-- START Document passage --

How to Check If Your Essay Was Written by AI Before You Submit It
Whether you wrote every word yourself, used AI for brainstorming, or had heavy help editing, running your essay through an AI checker before submission takes less than a minute — and can save you from an uncomfortable conversation with your instructor. Here’s exactly how to do it, what the results mean, and what to do if a section gets flagged.
AI detection has become a routine part of how many schools and universities review written work — often alongside, or instead of, traditional plagiarism checks. The reasoning is straightforward: a plagiarism checker tells you whether your text matches something that already exists online, but it says nothing about whether the writing itself was generated by an AI tool. Two completely different checks, two completely different things they catch.
That distinction matters because an essay can be 100% original — no copy-pasted sentences, no matching sources — and still read as AI-generated if it was drafted, outlined, or heavily rewritten with AI tools. Checking for this before you submit isn’t about hiding anything. It’s about knowing what your instructor will see, and having the chance to revise if something doesn’t read the way you intended.

-- END Document passage --
-- START Items --

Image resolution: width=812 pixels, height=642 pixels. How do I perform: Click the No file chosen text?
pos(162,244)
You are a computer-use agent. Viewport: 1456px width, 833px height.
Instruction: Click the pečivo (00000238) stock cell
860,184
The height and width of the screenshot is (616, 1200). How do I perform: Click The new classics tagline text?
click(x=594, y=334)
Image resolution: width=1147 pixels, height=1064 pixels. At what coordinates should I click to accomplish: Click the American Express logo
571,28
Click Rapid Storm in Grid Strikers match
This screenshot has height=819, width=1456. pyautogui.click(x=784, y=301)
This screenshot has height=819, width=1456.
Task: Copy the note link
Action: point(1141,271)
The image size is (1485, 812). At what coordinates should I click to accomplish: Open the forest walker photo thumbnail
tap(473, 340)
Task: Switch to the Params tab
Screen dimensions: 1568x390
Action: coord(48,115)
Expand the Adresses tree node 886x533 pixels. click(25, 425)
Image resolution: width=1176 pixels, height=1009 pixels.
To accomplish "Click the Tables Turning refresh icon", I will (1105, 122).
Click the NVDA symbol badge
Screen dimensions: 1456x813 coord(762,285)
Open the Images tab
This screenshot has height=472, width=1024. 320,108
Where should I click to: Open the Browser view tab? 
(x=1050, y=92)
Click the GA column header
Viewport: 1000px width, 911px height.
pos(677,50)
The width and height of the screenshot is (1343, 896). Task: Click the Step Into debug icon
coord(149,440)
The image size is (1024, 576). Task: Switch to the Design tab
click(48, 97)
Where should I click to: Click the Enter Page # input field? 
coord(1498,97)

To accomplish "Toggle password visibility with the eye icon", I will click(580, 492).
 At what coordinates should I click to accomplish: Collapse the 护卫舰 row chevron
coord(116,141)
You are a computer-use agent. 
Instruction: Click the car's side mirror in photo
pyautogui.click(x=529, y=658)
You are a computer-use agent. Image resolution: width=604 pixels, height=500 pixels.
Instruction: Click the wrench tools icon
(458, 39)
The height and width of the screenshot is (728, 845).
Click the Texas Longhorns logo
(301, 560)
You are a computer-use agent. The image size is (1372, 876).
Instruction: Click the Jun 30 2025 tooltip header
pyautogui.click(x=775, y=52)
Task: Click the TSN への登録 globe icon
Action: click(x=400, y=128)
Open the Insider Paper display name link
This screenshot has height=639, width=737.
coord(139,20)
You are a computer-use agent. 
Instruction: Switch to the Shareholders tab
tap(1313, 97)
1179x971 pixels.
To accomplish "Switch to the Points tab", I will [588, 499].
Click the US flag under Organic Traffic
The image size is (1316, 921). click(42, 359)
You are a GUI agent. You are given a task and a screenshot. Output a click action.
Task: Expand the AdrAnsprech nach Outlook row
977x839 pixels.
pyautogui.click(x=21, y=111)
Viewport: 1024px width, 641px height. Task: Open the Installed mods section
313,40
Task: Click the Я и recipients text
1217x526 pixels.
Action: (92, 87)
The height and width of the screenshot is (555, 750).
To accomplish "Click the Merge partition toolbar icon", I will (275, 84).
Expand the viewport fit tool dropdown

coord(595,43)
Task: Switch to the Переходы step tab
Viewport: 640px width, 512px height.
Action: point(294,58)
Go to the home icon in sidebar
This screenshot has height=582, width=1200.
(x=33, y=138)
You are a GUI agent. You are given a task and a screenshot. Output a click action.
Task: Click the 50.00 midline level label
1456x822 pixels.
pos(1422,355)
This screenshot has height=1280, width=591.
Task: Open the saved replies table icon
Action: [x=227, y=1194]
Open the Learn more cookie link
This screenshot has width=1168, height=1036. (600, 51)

-- END Items --

● Directions:
[a] Duplicate the portion of the guide on checking essays for AI writing that begins at the words "AI detection has" and stops after "things they catch.".
[b] According to the guide on checking essays for AI writing, by which means can an essay be produced with AI tools and therefore read as AI-generated even when it is entirely original? List each one.
The records have no connection to the guide on checking essays for AI writing.

● The solutions:
[a]
AI detection has become a routine part of how many schools and universities review written work — often alongside, or instead of, traditional plagiarism checks. The reasoning is straightforward: a plagiarism checker tells you whether your text matches something that already exists online, but it says nothing about whether the writing itself was generated by an AI tool. Two completely different checks, two completely different things they catch.

[b]
- Drafted with AI tools
- Outlined with AI tools
- Heavily rewritten with AI tools